Чёрный день для Жоры Ташкентского был помечен в календаре. Уголовное дело извлекли из небытия и отдали в производство аж целому начальнику отделения нашего окружного следственного управления. Потомок белочехов Серёга Гаек терпеть не мог следаков, разваливающих дела за деньги невинно обвинённых граждан. Но у каждого свой бизнес, в том числе и у безбашенного Гаека. Я полагаю, если бы наш отдел мог забашлять достаточно, Серёга не побоялся бы закрыть и кого-нибудь из правительства.

А 6-го марта, когда Гаек томился бездельем у меня в кабинете и распевал белочешские народные песни, Вова Питерский предложил Сороке скрасить время на турбазе в Есино, где их и упаковали доблестные сотрудники ДепУРа. Игоря Анатольевича задокументировали и отпустили укреплять воровские традиции, а несчастного Георгия Николаевича привезли ко мне в гости, где он сразу почуял неладное. Больше всего ему не понравился потомок белочехов. По своему богатому жизненному опыту Жора знал, что разговаривать со следователями можно и нужно. Правда, чревато это излишними тратами, но воля стоит денег. Но не знал Ташкент, что взятки, оказывается, можно брать не только с подозреваемых и обвиняемых, но и с сотрудников оперативных служб. А зарядили мы Серёгу Гаека настолько под завязку, что по сравнению с ним я выглядел даже не добрым полицейским, а прямо-таки близким Жоры.

 

Очень скоро после общения с Гаеком Сорокин уяснил, что дело – швах, и придётся на ровном месте отъезжать в командировку. И когда Серёга почапал облегчиться, и мы остались в кабинете одни, он посмотрел мне в глаза и сказал вкрадчиво:

– Слышь, мусор! Я же вижу, ты правильный пассажир по жизни. Мне сейчас отъезжать никак нельзя. На, возьми котлы и отпусти.

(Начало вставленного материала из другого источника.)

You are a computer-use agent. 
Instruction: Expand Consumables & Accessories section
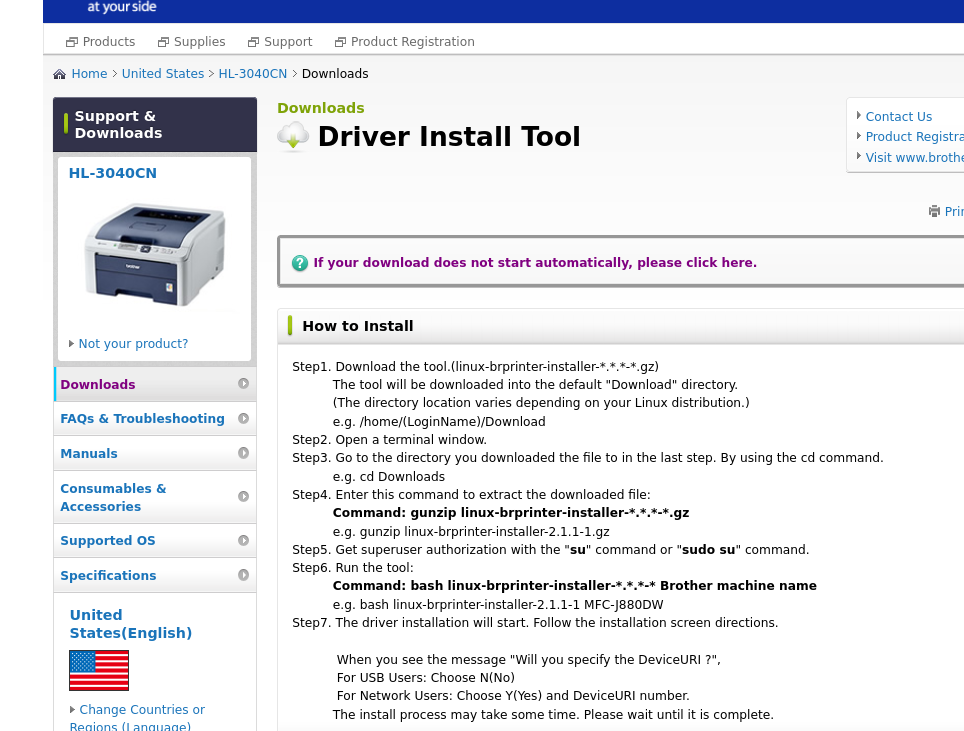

И он протянул мне свои золотые часы «Ролекс». Я смотрел потом по каталогу, такая модель стоит 45 тысяч евро. Но и без каталога было видно – котлы дорогие. Глумиться над людьми я не люблю. Это не моё. Поэтому ответил честно:

– Прости, Жор, не отпущу. Гаек – херня, ДепУРовец – тоже херня. Я инициатор твоей командировки. Сам смекни, заварить всё это, а потом тебя отпустить – глупо.

– Ну, как знаешь, – Сорокин говорил серьёзно, без своих обычных придурей. – Жизнь – штука сложная и поворачивается к нам неожиданными ракурсами. Смотри, не пожалей потом…

Эх, кабы знал я, что за счастливая жизнь ждёт меня после отставки…

Гаеку надо отдать должное, он был мастером своего дела. И на суде Жоре по трём гусям выписали больше большего, нарезали три года и девять месяцев. И вот теперь этот человек подсаживается за мой столик и спрашивает за моё здоровьице.

……….

– А здоровьице моё неважно: то лапы болят, то хвост отваливается. А намедни я линять начал… Коньячку-то со мной выпьешь? – предложил я вежливо.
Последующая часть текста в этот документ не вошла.